Could you reproduce the listing verbatim from the line with "Identify the location of STATS." to the line with "Wix.com is located at coordinates (562, 422).", both included?

* Begin *

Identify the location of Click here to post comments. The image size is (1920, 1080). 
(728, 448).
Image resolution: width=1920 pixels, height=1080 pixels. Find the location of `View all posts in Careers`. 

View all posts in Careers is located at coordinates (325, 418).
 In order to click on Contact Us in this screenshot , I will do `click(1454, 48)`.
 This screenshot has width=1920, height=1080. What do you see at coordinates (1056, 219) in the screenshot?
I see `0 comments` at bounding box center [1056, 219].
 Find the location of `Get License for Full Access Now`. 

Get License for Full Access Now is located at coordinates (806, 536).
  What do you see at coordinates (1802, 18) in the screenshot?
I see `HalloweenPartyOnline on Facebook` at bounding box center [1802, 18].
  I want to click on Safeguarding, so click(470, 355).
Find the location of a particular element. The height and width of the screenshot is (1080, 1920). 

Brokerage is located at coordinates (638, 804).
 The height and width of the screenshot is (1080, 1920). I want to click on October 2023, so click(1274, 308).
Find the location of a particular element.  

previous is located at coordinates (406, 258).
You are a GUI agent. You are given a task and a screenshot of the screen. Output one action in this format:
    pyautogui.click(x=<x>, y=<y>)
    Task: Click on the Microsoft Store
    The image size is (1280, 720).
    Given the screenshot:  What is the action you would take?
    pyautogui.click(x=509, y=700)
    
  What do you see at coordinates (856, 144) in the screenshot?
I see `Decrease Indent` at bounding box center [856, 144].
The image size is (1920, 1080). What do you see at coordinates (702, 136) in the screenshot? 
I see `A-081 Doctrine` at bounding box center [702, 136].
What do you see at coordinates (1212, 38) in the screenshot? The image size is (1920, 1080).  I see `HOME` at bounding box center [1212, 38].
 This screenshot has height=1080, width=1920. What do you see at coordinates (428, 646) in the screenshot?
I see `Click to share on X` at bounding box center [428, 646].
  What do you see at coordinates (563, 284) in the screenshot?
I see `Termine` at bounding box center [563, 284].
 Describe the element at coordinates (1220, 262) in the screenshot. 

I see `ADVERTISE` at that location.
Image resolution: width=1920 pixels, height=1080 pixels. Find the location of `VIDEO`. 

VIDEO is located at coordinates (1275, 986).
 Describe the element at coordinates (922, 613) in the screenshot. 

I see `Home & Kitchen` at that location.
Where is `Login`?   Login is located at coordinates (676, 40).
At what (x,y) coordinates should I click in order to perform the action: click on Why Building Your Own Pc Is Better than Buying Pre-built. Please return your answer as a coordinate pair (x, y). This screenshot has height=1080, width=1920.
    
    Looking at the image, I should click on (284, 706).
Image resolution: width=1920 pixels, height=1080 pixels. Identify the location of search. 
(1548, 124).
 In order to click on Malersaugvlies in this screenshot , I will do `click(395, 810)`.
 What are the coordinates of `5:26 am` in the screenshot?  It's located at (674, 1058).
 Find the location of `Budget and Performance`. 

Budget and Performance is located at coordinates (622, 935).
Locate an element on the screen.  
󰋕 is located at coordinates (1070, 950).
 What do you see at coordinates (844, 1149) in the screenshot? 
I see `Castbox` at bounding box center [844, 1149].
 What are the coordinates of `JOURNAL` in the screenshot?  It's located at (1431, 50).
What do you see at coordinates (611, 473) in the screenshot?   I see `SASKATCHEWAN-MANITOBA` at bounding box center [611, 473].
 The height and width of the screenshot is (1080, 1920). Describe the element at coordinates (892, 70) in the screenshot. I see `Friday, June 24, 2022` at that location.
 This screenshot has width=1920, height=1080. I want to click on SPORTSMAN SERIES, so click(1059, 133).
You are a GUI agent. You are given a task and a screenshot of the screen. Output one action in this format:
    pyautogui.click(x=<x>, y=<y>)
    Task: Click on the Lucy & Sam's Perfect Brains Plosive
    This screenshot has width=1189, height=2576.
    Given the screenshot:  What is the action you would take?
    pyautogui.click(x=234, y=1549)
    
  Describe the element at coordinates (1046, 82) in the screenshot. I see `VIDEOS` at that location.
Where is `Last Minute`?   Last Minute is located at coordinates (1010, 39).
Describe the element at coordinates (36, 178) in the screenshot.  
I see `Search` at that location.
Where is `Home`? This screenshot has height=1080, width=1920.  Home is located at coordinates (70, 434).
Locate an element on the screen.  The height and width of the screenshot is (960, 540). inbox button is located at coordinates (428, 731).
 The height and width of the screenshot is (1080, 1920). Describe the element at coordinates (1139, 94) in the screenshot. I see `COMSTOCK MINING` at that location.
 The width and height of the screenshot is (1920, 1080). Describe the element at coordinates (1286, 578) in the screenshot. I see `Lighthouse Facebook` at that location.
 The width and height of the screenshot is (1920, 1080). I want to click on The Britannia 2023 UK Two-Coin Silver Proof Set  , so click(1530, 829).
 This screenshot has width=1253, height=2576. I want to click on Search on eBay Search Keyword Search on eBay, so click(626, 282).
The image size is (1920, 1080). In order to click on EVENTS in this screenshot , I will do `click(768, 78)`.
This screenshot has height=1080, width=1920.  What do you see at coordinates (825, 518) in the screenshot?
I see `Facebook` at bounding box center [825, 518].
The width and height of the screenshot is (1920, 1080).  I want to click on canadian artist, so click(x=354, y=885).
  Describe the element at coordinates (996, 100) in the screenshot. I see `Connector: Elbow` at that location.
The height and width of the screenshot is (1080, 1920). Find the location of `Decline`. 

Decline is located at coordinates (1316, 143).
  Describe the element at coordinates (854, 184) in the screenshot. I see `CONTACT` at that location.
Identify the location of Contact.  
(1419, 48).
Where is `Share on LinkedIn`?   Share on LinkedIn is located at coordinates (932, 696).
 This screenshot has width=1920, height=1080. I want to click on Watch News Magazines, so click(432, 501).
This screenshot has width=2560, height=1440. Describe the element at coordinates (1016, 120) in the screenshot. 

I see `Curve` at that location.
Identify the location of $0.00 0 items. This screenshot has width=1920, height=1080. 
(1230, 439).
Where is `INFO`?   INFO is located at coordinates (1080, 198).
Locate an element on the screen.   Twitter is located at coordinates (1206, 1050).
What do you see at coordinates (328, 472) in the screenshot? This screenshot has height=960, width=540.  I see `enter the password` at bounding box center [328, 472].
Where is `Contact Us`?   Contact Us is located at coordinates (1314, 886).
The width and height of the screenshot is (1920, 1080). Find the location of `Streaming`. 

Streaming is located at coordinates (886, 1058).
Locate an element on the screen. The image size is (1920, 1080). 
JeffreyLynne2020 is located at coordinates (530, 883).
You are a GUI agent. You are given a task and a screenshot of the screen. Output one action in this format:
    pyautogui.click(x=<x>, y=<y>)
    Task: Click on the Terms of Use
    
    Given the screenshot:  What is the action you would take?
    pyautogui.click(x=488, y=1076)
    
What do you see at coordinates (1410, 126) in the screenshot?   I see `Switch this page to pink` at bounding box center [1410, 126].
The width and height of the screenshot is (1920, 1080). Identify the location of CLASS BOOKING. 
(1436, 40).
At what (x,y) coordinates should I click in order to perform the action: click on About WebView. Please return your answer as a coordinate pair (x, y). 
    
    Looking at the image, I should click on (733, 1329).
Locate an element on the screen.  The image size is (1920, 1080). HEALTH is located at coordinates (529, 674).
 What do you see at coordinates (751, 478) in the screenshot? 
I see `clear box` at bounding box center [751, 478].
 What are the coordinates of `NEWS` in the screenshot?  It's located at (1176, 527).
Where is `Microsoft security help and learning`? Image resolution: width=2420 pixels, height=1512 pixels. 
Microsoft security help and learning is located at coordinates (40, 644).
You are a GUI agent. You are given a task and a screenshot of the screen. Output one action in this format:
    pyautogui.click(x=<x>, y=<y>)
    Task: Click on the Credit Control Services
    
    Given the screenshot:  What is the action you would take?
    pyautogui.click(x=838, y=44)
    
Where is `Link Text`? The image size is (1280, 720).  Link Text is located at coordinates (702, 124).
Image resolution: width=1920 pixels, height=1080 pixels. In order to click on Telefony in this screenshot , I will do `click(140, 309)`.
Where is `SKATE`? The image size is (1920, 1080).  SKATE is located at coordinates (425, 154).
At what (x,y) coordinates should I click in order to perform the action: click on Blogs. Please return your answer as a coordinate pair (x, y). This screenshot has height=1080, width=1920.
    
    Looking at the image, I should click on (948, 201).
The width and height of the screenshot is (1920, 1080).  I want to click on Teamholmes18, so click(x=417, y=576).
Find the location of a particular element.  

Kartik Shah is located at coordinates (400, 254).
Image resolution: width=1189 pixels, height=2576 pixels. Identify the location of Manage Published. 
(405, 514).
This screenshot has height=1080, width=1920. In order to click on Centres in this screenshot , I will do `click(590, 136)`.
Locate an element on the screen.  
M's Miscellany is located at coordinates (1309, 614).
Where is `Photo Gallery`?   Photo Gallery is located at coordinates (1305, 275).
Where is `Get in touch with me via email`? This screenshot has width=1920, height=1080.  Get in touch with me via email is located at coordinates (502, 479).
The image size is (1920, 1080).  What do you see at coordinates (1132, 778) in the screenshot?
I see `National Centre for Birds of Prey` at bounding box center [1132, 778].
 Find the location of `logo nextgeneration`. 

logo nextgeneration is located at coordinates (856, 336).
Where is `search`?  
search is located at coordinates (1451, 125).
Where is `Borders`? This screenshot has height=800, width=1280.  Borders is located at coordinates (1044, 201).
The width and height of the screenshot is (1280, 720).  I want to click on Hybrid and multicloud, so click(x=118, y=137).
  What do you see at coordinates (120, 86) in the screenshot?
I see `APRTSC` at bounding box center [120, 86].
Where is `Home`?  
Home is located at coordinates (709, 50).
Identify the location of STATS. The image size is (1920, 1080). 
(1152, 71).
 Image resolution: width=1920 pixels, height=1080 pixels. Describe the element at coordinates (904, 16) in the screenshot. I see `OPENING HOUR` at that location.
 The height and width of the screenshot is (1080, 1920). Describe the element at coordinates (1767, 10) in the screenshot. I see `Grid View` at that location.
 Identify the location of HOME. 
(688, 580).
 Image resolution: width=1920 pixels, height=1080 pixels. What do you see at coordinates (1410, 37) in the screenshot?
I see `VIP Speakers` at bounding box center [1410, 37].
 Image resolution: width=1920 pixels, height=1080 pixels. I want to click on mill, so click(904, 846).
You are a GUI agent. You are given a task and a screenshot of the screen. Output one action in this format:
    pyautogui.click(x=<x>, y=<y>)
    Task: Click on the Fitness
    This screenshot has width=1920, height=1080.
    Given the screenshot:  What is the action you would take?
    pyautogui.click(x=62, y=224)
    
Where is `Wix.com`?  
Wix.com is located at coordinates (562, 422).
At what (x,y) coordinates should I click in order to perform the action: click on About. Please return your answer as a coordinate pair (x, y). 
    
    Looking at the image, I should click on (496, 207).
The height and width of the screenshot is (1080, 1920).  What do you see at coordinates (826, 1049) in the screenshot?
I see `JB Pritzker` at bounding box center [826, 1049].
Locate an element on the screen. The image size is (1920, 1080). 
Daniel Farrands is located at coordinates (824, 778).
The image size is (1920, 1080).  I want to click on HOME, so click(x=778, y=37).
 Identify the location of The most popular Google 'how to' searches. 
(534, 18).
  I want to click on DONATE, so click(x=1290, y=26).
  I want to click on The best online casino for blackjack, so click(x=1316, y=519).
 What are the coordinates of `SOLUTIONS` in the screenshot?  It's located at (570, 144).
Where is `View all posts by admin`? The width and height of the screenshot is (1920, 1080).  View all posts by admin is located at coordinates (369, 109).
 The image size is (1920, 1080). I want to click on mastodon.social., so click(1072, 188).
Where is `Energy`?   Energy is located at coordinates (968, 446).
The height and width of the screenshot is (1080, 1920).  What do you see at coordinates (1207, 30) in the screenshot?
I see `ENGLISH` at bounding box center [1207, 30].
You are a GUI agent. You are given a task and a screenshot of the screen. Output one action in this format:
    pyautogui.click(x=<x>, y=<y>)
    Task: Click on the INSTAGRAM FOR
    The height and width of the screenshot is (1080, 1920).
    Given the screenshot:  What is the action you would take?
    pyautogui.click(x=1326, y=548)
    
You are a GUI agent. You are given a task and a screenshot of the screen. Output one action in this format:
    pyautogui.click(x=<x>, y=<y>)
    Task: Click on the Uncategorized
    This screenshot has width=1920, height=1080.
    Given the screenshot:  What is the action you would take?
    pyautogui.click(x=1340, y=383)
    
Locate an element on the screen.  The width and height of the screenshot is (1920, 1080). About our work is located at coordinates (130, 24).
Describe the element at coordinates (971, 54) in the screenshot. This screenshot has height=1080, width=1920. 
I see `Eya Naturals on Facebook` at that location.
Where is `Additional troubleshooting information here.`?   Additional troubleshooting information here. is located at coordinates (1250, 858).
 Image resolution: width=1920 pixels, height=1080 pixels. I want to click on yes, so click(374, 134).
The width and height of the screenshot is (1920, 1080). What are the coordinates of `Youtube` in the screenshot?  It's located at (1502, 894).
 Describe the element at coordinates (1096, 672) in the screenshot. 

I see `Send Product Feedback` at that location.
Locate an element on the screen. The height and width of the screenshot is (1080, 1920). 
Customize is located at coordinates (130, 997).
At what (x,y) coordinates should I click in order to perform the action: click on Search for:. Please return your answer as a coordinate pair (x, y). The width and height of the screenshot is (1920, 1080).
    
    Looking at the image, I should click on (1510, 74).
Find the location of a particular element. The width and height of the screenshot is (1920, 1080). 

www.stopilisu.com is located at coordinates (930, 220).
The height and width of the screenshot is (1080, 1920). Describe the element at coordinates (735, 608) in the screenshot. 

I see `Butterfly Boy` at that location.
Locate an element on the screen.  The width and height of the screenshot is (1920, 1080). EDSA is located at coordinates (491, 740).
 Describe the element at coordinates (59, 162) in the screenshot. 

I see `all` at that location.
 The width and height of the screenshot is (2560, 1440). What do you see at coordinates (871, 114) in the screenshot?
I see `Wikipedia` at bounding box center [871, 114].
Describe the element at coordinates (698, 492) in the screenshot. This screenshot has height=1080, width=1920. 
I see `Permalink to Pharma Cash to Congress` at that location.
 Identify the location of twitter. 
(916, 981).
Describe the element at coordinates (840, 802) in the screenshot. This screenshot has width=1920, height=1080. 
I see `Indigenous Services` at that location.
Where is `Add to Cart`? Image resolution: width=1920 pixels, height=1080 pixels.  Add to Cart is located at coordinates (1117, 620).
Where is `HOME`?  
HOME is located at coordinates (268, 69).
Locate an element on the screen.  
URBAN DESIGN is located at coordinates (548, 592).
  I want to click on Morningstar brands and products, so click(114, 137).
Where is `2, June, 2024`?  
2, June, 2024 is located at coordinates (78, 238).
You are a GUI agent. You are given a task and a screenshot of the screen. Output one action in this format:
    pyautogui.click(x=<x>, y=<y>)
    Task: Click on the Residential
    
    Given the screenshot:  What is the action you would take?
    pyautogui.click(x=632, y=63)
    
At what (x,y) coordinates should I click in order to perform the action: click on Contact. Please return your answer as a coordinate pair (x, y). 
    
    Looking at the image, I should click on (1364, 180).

* End *

FINAL ANSWER:
Identify the location of STATS. The image size is (1920, 1080). 
(1152, 71).
 Image resolution: width=1920 pixels, height=1080 pixels. Describe the element at coordinates (904, 16) in the screenshot. I see `OPENING HOUR` at that location.
 The height and width of the screenshot is (1080, 1920). Describe the element at coordinates (1767, 10) in the screenshot. I see `Grid View` at that location.
 Identify the location of HOME. 
(688, 580).
 Image resolution: width=1920 pixels, height=1080 pixels. What do you see at coordinates (1410, 37) in the screenshot?
I see `VIP Speakers` at bounding box center [1410, 37].
 Image resolution: width=1920 pixels, height=1080 pixels. I want to click on mill, so click(904, 846).
You are a GUI agent. You are given a task and a screenshot of the screen. Output one action in this format:
    pyautogui.click(x=<x>, y=<y>)
    Task: Click on the Fitness
    This screenshot has width=1920, height=1080.
    Given the screenshot:  What is the action you would take?
    pyautogui.click(x=62, y=224)
    
Where is `Wix.com`?  
Wix.com is located at coordinates (562, 422).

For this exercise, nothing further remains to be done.